* **TASK TO COMPLETE**:
Answer these questions about the pbForth No-Op text below:
(a) Why is the new word named myNoOp instead of NoOp?
(b) According to the code comments, what must end every assembler word?
(c) After typing myNoOp at the console, what should you check on the stack?
═════ DOCUMENT SEGMENT
Part of the Zen of pbForth is that we do the simple things first, and what could be simpler than writing a No-Op word for pbForth? This will let us see the basic structure that we can fit new words into. There is already a NoOp word in pbForth, so the new one will be called myNoOp, and here it is:
\ ----------------------------------------------------------------------------- \ h8300/myNoOp.txt - simple NoOp instruction in assembler \ \ Requires: h8300/assembler.txt \ \ This routine is just a new version of NoOp for the RCX in assembly language. \ ----------------------------------------------------------------------------- \ Revision History \ \ R. Hempel 2002-04-25 - Original \ ----------------------------------------------------------------------------- BASE @ DECIMAL CODE myNoOp \ Creates a new assembly language word called myNoOp NEXT, \ Compiles a JMP to NEXT which must end every assembler word END-CODE \ marks the end of the assembler word BASE ! \ -----------------------------------------------------------------------------
To test it, all we need to do is type myNoOp at the console. Verify that the top value on the stack is unchanged and that no values are consumed or generated on the stack - it is a NoOp after all!
If you're really feeling daring, move it to the 'UserIdle value and let it run in the background. Because it does absolutely nothing by itself, it does nothing in the background and will not interfere with the normal operation of the system.
══════════
═════ DATA EXCERPT
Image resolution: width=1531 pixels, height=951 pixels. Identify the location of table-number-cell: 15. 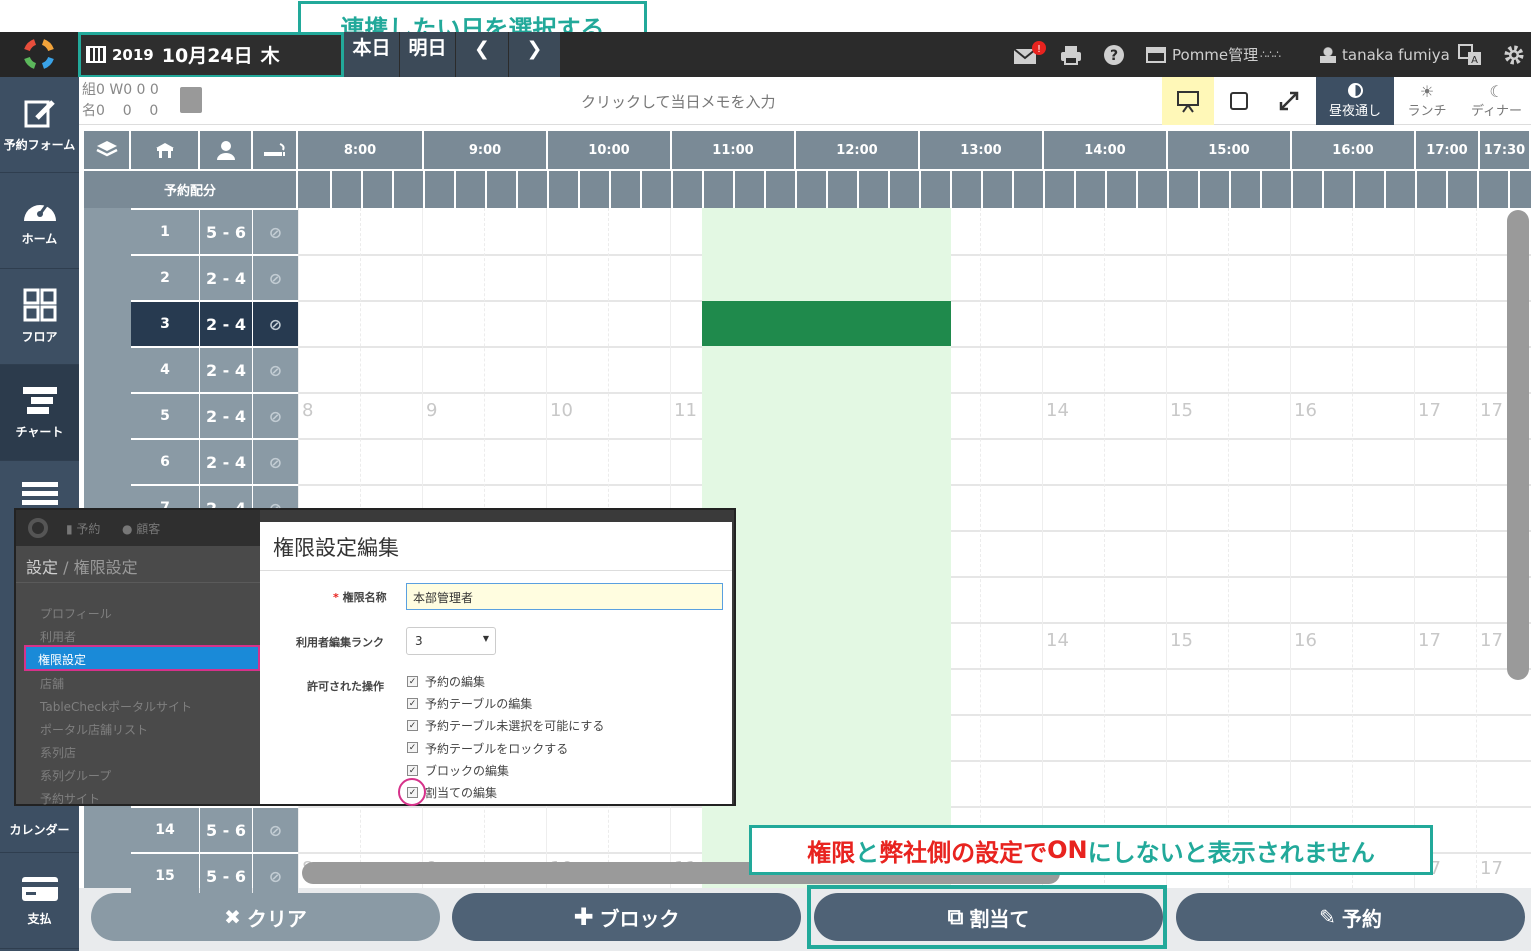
══════════
* **YOUR SOLUTION**:
(a) pbForth already has a NoOp word.
(b) A JMP to NEXT, which the NEXT, line compiles.
(c) The top value on the stack should be unchanged, and no values should be consumed or generated.